#### Data listing:
>>>>>
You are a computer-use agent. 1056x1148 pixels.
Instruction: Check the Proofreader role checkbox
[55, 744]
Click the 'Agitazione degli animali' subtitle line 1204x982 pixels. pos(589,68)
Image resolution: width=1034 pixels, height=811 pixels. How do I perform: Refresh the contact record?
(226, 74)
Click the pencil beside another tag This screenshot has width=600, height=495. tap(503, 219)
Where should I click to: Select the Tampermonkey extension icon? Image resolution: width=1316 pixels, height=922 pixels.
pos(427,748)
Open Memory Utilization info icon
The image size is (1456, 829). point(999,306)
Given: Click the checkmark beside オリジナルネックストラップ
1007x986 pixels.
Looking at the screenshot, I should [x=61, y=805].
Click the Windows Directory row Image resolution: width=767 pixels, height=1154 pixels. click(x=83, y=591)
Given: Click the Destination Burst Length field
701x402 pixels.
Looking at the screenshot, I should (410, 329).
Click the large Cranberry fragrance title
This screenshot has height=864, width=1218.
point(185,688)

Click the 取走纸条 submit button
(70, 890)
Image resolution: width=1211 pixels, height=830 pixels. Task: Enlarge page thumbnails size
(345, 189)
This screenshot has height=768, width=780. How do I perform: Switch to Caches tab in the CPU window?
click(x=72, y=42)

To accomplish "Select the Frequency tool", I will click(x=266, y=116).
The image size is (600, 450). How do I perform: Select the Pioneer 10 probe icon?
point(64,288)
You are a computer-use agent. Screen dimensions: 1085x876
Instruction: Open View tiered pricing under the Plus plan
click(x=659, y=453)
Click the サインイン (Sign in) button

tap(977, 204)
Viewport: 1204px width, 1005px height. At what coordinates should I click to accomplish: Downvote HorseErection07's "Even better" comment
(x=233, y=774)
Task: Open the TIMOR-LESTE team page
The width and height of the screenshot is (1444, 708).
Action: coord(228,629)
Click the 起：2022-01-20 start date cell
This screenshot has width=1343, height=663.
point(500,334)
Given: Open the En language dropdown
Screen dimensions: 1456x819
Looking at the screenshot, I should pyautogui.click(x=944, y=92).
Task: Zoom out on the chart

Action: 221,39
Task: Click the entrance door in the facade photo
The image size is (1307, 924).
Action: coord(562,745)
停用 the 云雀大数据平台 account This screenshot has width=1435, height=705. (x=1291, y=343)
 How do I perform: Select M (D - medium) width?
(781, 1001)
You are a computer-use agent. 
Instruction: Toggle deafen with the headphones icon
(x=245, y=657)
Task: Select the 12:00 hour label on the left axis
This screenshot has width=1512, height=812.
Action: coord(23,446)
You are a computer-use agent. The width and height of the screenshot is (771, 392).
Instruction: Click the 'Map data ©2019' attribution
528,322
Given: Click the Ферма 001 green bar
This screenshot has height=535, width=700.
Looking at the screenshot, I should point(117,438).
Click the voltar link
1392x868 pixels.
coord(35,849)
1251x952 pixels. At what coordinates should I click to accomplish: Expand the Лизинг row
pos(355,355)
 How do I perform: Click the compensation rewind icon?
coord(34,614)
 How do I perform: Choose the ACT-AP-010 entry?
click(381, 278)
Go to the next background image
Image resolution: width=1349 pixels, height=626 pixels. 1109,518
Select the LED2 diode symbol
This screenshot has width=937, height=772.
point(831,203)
<<<<<
Copy out all of the lines above word for word.

#### TASK ANSWER:
You are a computer-use agent. 1056x1148 pixels.
Instruction: Check the Proofreader role checkbox
[55, 744]
Click the 'Agitazione degli animali' subtitle line 1204x982 pixels. pos(589,68)
Image resolution: width=1034 pixels, height=811 pixels. How do I perform: Refresh the contact record?
(226, 74)
Click the pencil beside another tag This screenshot has width=600, height=495. tap(503, 219)
Where should I click to: Select the Tampermonkey extension icon? Image resolution: width=1316 pixels, height=922 pixels.
pos(427,748)
Open Memory Utilization info icon
The image size is (1456, 829). point(999,306)
Given: Click the checkmark beside オリジナルネックストラップ
1007x986 pixels.
Looking at the screenshot, I should [x=61, y=805].
Click the Windows Directory row Image resolution: width=767 pixels, height=1154 pixels. click(x=83, y=591)
Given: Click the Destination Burst Length field
701x402 pixels.
Looking at the screenshot, I should (410, 329).
Click the large Cranberry fragrance title
This screenshot has height=864, width=1218.
point(185,688)

Click the 取走纸条 submit button
(70, 890)
Image resolution: width=1211 pixels, height=830 pixels. Task: Enlarge page thumbnails size
(345, 189)
This screenshot has height=768, width=780. How do I perform: Switch to Caches tab in the CPU window?
click(x=72, y=42)

To accomplish "Select the Frequency tool", I will click(x=266, y=116).
The image size is (600, 450). How do I perform: Select the Pioneer 10 probe icon?
point(64,288)
You are a computer-use agent. Screen dimensions: 1085x876
Instruction: Open View tiered pricing under the Plus plan
click(x=659, y=453)
Click the サインイン (Sign in) button

tap(977, 204)
Viewport: 1204px width, 1005px height. At what coordinates should I click to accomplish: Downvote HorseErection07's "Even better" comment
(x=233, y=774)
Task: Open the TIMOR-LESTE team page
The width and height of the screenshot is (1444, 708).
Action: coord(228,629)
Click the 起：2022-01-20 start date cell
This screenshot has width=1343, height=663.
point(500,334)
Given: Open the En language dropdown
Screen dimensions: 1456x819
Looking at the screenshot, I should pyautogui.click(x=944, y=92).
Task: Zoom out on the chart

Action: 221,39
Task: Click the entrance door in the facade photo
The image size is (1307, 924).
Action: coord(562,745)
停用 the 云雀大数据平台 account This screenshot has width=1435, height=705. (x=1291, y=343)
 How do I perform: Select M (D - medium) width?
(781, 1001)
You are a computer-use agent. 
Instruction: Toggle deafen with the headphones icon
(x=245, y=657)
Task: Select the 12:00 hour label on the left axis
This screenshot has width=1512, height=812.
Action: coord(23,446)
You are a computer-use agent. The width and height of the screenshot is (771, 392).
Instruction: Click the 'Map data ©2019' attribution
528,322
Given: Click the Ферма 001 green bar
This screenshot has height=535, width=700.
Looking at the screenshot, I should point(117,438).
Click the voltar link
1392x868 pixels.
coord(35,849)
1251x952 pixels. At what coordinates should I click to accomplish: Expand the Лизинг row
pos(355,355)
 How do I perform: Click the compensation rewind icon?
coord(34,614)
 How do I perform: Choose the ACT-AP-010 entry?
click(381, 278)
Go to the next background image
Image resolution: width=1349 pixels, height=626 pixels. 1109,518
Select the LED2 diode symbol
This screenshot has width=937, height=772.
point(831,203)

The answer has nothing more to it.